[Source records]
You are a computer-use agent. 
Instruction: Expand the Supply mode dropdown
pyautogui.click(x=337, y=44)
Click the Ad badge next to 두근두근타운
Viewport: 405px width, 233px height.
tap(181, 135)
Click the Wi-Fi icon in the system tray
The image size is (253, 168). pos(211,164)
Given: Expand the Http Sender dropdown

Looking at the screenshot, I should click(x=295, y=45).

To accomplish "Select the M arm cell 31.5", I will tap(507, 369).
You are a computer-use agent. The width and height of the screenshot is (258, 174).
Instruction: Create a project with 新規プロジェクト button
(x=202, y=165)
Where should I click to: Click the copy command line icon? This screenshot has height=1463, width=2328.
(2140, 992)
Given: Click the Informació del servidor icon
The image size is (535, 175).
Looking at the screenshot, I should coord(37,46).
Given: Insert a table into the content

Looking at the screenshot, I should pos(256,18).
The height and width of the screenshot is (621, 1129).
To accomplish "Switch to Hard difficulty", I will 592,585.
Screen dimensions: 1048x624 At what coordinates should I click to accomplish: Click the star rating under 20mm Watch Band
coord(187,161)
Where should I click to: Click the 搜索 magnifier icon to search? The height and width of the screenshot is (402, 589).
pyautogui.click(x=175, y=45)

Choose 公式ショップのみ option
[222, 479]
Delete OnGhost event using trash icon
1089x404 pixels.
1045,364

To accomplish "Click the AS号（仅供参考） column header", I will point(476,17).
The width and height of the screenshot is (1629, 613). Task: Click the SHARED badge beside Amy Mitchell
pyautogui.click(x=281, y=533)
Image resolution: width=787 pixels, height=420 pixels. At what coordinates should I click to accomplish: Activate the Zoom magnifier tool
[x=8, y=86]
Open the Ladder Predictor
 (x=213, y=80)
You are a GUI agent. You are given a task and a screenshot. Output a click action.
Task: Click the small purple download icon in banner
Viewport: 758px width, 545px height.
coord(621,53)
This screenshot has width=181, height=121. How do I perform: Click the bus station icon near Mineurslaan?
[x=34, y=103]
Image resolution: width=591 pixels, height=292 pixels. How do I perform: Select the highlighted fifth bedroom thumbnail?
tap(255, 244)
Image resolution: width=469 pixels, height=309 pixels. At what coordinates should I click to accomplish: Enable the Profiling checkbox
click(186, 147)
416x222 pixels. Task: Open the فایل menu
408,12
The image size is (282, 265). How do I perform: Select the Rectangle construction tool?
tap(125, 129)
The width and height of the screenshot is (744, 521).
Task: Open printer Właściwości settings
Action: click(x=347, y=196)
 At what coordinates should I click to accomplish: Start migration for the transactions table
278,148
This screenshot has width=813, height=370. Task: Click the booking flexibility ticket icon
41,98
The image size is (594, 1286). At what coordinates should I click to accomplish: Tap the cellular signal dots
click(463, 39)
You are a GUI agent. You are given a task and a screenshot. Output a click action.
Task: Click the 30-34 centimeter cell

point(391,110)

[What you have to do]:
Please repeat each entry. Keep every word the same.

[Written reply]:
You are a computer-use agent. 
Instruction: Expand the Supply mode dropdown
pyautogui.click(x=337, y=44)
Click the Ad badge next to 두근두근타운
Viewport: 405px width, 233px height.
tap(181, 135)
Click the Wi-Fi icon in the system tray
The image size is (253, 168). pos(211,164)
Given: Expand the Http Sender dropdown

Looking at the screenshot, I should click(x=295, y=45).

To accomplish "Select the M arm cell 31.5", I will tap(507, 369).
You are a computer-use agent. The width and height of the screenshot is (258, 174).
Instruction: Create a project with 新規プロジェクト button
(x=202, y=165)
Where should I click to: Click the copy command line icon? This screenshot has height=1463, width=2328.
(2140, 992)
Given: Click the Informació del servidor icon
The image size is (535, 175).
Looking at the screenshot, I should coord(37,46).
Given: Insert a table into the content

Looking at the screenshot, I should pos(256,18).
The height and width of the screenshot is (621, 1129).
To accomplish "Switch to Hard difficulty", I will 592,585.
Screen dimensions: 1048x624 At what coordinates should I click to accomplish: Click the star rating under 20mm Watch Band
coord(187,161)
Where should I click to: Click the 搜索 magnifier icon to search? The height and width of the screenshot is (402, 589).
pyautogui.click(x=175, y=45)

Choose 公式ショップのみ option
[222, 479]
Delete OnGhost event using trash icon
1089x404 pixels.
1045,364

To accomplish "Click the AS号（仅供参考） column header", I will point(476,17).
The width and height of the screenshot is (1629, 613). Task: Click the SHARED badge beside Amy Mitchell
pyautogui.click(x=281, y=533)
Image resolution: width=787 pixels, height=420 pixels. At what coordinates should I click to accomplish: Activate the Zoom magnifier tool
[x=8, y=86]
Open the Ladder Predictor
 (x=213, y=80)
You are a GUI agent. You are given a task and a screenshot. Output a click action.
Task: Click the small purple download icon in banner
Viewport: 758px width, 545px height.
coord(621,53)
This screenshot has width=181, height=121. How do I perform: Click the bus station icon near Mineurslaan?
[x=34, y=103]
Image resolution: width=591 pixels, height=292 pixels. How do I perform: Select the highlighted fifth bedroom thumbnail?
tap(255, 244)
Image resolution: width=469 pixels, height=309 pixels. At what coordinates should I click to accomplish: Enable the Profiling checkbox
click(186, 147)
416x222 pixels. Task: Open the فایل menu
408,12
The image size is (282, 265). How do I perform: Select the Rectangle construction tool?
tap(125, 129)
The width and height of the screenshot is (744, 521).
Task: Open printer Właściwości settings
Action: click(x=347, y=196)
 At what coordinates should I click to accomplish: Start migration for the transactions table
278,148
This screenshot has width=813, height=370. Task: Click the booking flexibility ticket icon
41,98
The image size is (594, 1286). At what coordinates should I click to accomplish: Tap the cellular signal dots
click(463, 39)
You are a GUI agent. You are given a task and a screenshot. Output a click action.
Task: Click the 30-34 centimeter cell

point(391,110)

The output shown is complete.